* Begin *
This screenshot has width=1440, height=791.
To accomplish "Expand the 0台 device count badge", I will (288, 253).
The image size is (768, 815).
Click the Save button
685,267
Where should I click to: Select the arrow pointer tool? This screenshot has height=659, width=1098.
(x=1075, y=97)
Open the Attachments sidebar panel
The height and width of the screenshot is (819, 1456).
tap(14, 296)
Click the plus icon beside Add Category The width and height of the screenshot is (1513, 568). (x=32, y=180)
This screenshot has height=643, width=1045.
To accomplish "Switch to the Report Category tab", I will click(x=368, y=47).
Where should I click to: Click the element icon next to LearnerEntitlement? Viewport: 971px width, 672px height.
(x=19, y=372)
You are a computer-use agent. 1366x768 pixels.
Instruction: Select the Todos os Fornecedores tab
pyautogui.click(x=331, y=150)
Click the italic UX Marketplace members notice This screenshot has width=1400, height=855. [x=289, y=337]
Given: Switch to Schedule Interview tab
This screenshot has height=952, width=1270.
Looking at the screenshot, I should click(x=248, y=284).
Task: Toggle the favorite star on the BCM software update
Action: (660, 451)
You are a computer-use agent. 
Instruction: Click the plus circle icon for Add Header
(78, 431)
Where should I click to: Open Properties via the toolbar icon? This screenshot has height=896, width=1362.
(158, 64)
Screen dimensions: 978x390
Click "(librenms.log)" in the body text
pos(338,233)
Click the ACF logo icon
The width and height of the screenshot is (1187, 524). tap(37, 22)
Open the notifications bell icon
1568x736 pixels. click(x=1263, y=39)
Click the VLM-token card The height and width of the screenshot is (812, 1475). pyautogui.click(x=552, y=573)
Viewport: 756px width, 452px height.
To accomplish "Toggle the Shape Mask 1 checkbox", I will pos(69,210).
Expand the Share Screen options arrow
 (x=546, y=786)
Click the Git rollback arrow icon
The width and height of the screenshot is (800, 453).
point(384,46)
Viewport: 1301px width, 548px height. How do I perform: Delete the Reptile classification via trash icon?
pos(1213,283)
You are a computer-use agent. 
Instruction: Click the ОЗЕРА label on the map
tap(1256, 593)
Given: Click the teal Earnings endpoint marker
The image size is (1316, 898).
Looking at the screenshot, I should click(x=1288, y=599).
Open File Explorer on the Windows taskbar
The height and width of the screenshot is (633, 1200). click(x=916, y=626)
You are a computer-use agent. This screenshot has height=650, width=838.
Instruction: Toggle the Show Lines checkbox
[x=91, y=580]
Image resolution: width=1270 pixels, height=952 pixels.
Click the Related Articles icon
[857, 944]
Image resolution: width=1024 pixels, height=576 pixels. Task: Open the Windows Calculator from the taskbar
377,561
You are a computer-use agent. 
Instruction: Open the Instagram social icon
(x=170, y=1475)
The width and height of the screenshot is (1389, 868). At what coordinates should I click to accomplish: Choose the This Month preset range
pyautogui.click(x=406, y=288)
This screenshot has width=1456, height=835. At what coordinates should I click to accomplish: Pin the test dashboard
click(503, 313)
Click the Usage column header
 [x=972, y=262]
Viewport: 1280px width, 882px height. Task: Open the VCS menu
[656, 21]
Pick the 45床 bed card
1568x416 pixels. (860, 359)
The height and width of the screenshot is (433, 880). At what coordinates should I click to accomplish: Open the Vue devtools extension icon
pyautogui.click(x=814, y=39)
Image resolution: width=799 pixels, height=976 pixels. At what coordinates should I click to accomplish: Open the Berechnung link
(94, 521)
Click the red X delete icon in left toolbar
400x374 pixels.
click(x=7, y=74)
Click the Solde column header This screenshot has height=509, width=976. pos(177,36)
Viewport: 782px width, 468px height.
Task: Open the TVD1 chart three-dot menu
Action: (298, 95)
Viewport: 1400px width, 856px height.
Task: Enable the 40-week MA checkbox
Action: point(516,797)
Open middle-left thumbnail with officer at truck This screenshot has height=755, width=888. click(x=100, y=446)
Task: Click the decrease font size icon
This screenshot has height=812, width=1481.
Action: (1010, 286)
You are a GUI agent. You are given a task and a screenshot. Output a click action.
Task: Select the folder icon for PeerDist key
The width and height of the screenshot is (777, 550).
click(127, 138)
* End *
Reproduce the lines of the listing above verbatim, from the line with "The width and height of the screenshot is (1389, 868)." to the line with "pyautogui.click(x=814, y=39)".

- _The solution_
The width and height of the screenshot is (1389, 868). At what coordinates should I click to accomplish: Choose the This Month preset range
pyautogui.click(x=406, y=288)
This screenshot has width=1456, height=835. At what coordinates should I click to accomplish: Pin the test dashboard
click(503, 313)
Click the Usage column header
 [x=972, y=262]
Viewport: 1280px width, 882px height. Task: Open the VCS menu
[656, 21]
Pick the 45床 bed card
1568x416 pixels. (860, 359)
The height and width of the screenshot is (433, 880). At what coordinates should I click to accomplish: Open the Vue devtools extension icon
pyautogui.click(x=814, y=39)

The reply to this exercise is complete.